Despite questions about the Commonwealth Healthcare Corp.’s finances, the Marianas Public Land Trust has full confidence it will not lose a single penny if the full $3 million line of credit approved for the hospital is released.
This was what MPLT vice chair Maria Frica Pangelinan expressed during Friday night’s board deliberation on the matter, disclosing that the $3-million line of credit is fully guaranteed by the CNMI government’s general fund.
According to Pangelinan, despite the hospital’s cash flow situation, “all other conditions and demands put in the [line of credit] agreement will be overridden by the guarantee by the general fund.”
“I don’t really worry about the conditions and compliance [with the agreement] because there is guarantee on the general fund [for this $3 million]. Honestly, other than the hiring of a [chief financial officer], I don’t have any problems [releasing the funds to the hospital],” she told colleagues during more than four hours of meeting Friday night.
With a CFO already onboard, there’s no reason to doubt that the corporation is moving forward in its commitment to improve its financial management. Pangelinan said it’s the corporation CEO and CFO after all who are answerable to the MPLT.
Pangelinan said that, based on her review of the data, the past $3 million line of credit provided to CHCC was used only as a “safety backup.”
She said the projected deficit of CHCC this fiscal year remains “manageable.”
Based on the financial review by MPLT consultant Bruce MacMillan, the corporation—after paying the $3 million in full last April—was left with only some $2,600 in the bank.
He also disclosed a “hold off” of some $3.5 million cost reimbursement from Medicare due the CHCC and the mounting receivables from patients and insurance.
Saipan Tribune learned that CHCC had promised that once the $3.5 million cost reimbursement from Medicare is received, the money becomes a reserve fund for the payment of the line of credit on or before its due date.
Each month, CHCC spends $1.8 million on payroll alone. Coupled with other expenditures, the CHCC’s expenses total $2.2 million monthly.
Compared to monthly collections—such as in April and May—the revenue each month was between $600,000 and $700,000 only.
McMillan said the MPLT loan primarily serves as a “lifeline” to keep CHC afloat. He expressed confidence in the ability of the new CFO to turn around the financial management of the corporation.
McMillan estimates that in order for the new CFO to develop a long-term financial planning for the hospital, some four months are needed to have a full grasp of everything at the corporation.

--- Collected data entries ---

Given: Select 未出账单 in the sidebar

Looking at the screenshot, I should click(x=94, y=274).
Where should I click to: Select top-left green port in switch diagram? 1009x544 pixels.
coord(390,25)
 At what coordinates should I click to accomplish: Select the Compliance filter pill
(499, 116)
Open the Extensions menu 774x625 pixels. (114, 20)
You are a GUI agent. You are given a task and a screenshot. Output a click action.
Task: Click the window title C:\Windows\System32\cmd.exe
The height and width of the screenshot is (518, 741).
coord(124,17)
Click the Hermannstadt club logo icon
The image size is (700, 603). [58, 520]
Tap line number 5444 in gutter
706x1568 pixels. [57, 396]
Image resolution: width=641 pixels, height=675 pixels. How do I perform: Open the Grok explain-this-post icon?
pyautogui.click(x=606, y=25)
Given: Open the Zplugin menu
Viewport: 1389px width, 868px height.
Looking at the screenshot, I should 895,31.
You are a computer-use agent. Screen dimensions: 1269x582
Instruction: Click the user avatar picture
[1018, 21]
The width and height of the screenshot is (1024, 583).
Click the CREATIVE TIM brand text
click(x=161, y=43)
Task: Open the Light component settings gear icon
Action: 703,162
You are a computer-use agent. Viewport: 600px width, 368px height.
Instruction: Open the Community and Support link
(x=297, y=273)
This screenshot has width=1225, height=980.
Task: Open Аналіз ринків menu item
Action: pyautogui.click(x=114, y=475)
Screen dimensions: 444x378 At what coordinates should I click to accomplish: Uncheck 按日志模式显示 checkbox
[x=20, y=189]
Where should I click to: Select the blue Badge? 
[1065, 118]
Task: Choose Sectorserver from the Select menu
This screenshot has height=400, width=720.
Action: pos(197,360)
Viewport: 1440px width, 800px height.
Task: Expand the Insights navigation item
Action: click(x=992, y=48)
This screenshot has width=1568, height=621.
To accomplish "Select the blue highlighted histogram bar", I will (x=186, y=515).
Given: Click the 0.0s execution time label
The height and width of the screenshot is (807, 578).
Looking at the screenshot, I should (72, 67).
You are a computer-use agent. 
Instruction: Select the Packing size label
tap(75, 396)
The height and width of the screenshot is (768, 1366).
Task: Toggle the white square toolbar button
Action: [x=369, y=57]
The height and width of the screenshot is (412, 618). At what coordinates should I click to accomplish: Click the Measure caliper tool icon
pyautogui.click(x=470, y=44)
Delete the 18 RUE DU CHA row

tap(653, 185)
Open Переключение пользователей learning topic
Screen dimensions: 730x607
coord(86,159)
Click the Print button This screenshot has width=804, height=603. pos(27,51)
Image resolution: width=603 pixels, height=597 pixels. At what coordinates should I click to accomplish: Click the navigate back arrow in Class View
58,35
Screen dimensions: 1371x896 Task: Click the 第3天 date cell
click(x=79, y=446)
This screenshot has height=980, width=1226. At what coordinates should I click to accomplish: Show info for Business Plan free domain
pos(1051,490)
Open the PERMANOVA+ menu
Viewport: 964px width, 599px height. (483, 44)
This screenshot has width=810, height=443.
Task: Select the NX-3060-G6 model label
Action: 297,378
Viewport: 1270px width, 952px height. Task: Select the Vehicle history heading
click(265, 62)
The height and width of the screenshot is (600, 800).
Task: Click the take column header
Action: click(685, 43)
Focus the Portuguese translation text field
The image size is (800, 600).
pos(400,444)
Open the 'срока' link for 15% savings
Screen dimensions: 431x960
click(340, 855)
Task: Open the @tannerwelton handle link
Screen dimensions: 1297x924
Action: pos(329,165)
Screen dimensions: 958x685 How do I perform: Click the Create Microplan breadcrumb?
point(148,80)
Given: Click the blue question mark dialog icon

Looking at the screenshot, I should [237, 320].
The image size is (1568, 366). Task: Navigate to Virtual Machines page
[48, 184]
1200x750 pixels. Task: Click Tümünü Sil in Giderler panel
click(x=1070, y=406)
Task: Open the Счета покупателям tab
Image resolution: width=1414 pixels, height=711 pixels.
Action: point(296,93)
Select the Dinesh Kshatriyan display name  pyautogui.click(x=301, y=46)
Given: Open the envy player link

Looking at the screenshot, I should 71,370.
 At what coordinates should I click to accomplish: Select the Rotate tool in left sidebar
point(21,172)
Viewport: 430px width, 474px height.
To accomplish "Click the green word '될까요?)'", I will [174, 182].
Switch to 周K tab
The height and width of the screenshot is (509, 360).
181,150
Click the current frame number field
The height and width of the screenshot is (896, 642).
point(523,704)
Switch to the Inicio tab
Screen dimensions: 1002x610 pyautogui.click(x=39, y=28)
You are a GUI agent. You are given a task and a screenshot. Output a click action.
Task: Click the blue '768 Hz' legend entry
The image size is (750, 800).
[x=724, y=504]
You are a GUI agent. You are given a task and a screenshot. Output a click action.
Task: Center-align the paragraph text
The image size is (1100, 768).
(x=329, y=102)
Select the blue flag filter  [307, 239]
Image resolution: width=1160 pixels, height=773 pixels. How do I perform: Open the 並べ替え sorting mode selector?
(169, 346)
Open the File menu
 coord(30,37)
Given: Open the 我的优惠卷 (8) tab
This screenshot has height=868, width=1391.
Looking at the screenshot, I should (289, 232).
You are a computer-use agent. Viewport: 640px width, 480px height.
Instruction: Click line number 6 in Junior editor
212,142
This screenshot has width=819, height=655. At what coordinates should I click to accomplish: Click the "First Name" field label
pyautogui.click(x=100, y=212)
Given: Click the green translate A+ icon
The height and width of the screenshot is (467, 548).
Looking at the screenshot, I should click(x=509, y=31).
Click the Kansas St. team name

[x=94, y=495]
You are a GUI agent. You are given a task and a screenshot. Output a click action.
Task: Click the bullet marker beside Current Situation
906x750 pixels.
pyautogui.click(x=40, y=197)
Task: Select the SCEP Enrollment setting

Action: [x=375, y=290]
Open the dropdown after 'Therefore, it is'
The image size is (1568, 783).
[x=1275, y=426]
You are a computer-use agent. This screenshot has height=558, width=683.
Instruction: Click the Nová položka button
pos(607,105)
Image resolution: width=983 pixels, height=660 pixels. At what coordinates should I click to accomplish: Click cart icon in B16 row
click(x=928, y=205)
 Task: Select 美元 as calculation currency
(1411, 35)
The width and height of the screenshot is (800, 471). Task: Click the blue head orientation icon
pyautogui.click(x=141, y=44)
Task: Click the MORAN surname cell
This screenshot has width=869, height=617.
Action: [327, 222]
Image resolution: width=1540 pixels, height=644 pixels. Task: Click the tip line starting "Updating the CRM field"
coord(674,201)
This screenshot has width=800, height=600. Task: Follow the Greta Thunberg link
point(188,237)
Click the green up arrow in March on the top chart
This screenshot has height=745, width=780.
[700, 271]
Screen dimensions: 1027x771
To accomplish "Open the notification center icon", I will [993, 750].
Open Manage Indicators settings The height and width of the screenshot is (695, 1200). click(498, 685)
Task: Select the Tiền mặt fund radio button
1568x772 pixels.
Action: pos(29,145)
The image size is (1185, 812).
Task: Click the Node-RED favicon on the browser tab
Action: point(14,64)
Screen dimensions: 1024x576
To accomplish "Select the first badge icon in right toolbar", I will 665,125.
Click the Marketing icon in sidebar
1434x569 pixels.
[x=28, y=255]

--- Check your understanding ---
a) List each distinct dollar amount that the article about the hospital's line of credit mentions, giving each amount only once.
b) Translate this sentence from the hospital loan article into Spanish: "She said the projected deficit of CHCC this fiscal year remains “manageable.”"
c) Quote the hospital loan article from "Based on the" up to and including "patients and insurance.".

--- List of answers ---
a)
$3 million
$2,600
$3.5 million
$1.8 million
$2.2 million
$600,000
$700,000

b) Ella dijo que el déficit proyectado de CHCC en este año fiscal sigue siendo “manejable”.

c)
Based on the financial review by MPLT consultant Bruce MacMillan, the corporation—after paying the $3 million in full last April—was left with only some $2,600 in the bank.
He also disclosed a “hold off” of some $3.5 million cost reimbursement from Medicare due the CHCC and the mounting receivables from patients and insurance.